When you're a rugby player, you are supposed to eat to form muscle mass and ensure a good ability of your body to attain the speed that a game requires. Some tips that rugby players are advised to follow coincide with what the average man needs to obey in order to function properly especially if he has a very active life. Yet, other elements included in a rugby player’s diet are peculiar to this kind of sport.
In the first category of diet suggestions we should mention that a rugby player must follow a balanced diet which includes a wide variety of foods and carbohydrates as primary source of energy. Excess fat is certainly as harmful as it is in everyone else’s diet so you should never go beyond the limit with fat. Protein helps building muscles so you will need that in order to increase your muscle mass. But again, physical work in general requires that a man should take care that his diet and include good and varied nutrients in his daily meals.

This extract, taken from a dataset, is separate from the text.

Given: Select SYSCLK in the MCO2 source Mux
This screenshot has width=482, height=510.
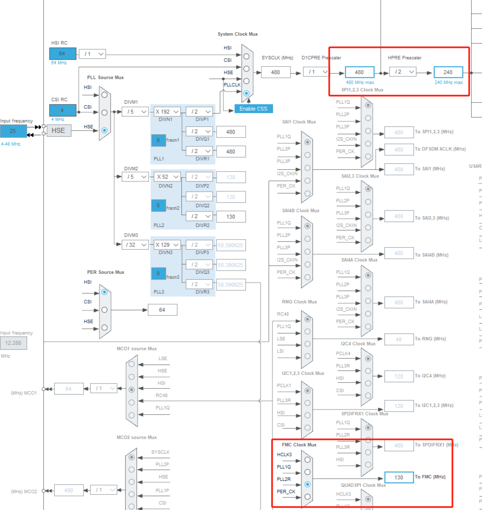Looking at the screenshot, I should (132, 457).
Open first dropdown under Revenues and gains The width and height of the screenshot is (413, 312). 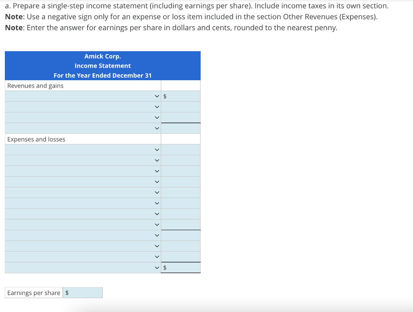click(83, 96)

Rugby sports nutrition is a bit more than that though. If you practise rugby yourself, you probably know that weeks and months of competition may leave you drained of energy if you do not take in the good type of carbohydrates which can help you store energy throughout the day. The muscles that you need for performance require a bigger quantity of protein than a postal worker who drives the van for most of the day and empties a few pillar boxes. Regular check-ups will let you know if your body contains and is able to retain the nutrients that you ingest regularly for better performance.
In terms of body mass, a rugby player may need to both increase and sustain the muscle mass. A long time goal for most of the men who take up and practise this sport is to reduce the fat mass as well. This may sound easy but it is not and a very strict diet combined with a certain type of physical activity at the gym are the only combination that can help you balance your muscle and fat mass appropriately.
In order to increase muscle mass in the first training months, the protein – carbohydrate – fat ration should be 50:40:10. If you do this you can help yourself endure the training and give your body exactly what it needs to face the challenge.
The period preceding the competitions comes with a different ratio because the main purpose is no longer building muscles; the muscle mass is there already. The target now is to facilitate speed as well as endurance, so the ratio becomes 45:45:10.